→ EXERCISE INSTRUCTIONS:
Your task is to filter the entries and copy every line containing the string "Expand".

══ DATA FOR PROCESSING

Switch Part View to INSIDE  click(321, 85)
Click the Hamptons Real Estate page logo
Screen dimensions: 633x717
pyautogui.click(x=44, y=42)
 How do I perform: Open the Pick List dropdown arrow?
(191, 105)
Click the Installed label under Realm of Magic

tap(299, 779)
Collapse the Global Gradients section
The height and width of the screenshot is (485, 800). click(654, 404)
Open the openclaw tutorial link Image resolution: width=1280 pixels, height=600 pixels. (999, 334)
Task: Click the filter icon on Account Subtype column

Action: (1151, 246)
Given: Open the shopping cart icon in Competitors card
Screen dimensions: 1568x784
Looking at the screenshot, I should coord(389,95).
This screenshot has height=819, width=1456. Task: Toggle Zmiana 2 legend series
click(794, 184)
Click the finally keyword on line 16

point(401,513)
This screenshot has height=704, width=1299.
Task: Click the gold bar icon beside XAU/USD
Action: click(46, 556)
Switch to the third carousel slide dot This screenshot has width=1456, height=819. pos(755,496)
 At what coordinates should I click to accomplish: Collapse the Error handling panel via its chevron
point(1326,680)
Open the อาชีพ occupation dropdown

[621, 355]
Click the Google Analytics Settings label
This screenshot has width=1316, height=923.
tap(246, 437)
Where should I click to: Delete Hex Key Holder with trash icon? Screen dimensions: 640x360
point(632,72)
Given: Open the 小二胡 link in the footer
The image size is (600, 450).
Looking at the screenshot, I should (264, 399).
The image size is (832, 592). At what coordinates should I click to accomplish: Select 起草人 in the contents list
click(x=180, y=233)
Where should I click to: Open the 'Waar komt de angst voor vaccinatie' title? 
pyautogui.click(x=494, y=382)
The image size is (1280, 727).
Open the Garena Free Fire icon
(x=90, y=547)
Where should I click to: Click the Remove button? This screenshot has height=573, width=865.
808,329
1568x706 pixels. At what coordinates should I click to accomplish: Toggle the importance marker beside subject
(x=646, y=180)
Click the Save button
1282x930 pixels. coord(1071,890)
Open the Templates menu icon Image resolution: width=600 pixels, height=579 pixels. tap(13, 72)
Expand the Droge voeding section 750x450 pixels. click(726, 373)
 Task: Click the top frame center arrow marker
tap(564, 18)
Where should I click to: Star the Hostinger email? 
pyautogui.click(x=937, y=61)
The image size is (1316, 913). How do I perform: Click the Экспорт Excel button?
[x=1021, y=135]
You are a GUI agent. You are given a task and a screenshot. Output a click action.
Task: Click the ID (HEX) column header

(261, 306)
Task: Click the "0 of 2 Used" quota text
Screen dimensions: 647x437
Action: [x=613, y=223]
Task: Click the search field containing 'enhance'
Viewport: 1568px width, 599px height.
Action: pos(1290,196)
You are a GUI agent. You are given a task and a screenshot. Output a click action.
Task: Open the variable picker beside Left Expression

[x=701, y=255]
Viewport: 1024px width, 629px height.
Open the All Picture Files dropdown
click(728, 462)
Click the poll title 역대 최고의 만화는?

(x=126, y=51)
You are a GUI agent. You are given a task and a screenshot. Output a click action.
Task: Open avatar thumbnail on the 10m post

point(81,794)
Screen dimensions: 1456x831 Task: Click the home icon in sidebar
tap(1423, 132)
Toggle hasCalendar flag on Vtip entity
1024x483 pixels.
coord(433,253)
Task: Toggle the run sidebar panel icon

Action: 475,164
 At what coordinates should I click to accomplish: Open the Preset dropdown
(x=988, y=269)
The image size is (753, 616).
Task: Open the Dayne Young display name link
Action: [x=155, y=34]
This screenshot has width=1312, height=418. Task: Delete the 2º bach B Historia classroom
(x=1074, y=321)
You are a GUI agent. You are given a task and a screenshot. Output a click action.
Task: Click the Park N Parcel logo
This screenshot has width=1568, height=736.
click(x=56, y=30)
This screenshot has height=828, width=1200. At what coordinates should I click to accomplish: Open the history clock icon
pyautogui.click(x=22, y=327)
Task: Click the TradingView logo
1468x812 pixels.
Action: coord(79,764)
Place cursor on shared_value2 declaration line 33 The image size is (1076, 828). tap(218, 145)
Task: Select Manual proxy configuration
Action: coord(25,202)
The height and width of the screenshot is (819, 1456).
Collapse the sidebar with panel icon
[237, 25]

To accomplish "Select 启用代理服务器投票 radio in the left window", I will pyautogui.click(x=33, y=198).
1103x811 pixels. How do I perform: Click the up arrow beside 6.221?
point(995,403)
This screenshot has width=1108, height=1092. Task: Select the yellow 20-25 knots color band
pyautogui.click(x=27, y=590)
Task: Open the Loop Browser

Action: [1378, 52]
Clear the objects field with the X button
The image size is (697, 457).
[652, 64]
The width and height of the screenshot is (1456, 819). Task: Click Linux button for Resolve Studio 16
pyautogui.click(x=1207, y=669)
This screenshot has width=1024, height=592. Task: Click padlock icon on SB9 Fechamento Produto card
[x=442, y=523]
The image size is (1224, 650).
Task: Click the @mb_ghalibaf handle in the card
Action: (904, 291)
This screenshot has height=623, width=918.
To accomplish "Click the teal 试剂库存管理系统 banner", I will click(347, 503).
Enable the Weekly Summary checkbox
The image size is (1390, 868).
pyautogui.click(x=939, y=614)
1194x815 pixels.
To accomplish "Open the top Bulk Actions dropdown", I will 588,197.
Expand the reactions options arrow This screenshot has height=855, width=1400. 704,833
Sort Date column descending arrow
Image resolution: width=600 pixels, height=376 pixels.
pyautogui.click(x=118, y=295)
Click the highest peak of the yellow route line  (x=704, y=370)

════

→ ANSWER BELOW:
Expand the Droge voeding section 750x450 pixels. click(726, 373)
Expand the reactions options arrow This screenshot has height=855, width=1400. 704,833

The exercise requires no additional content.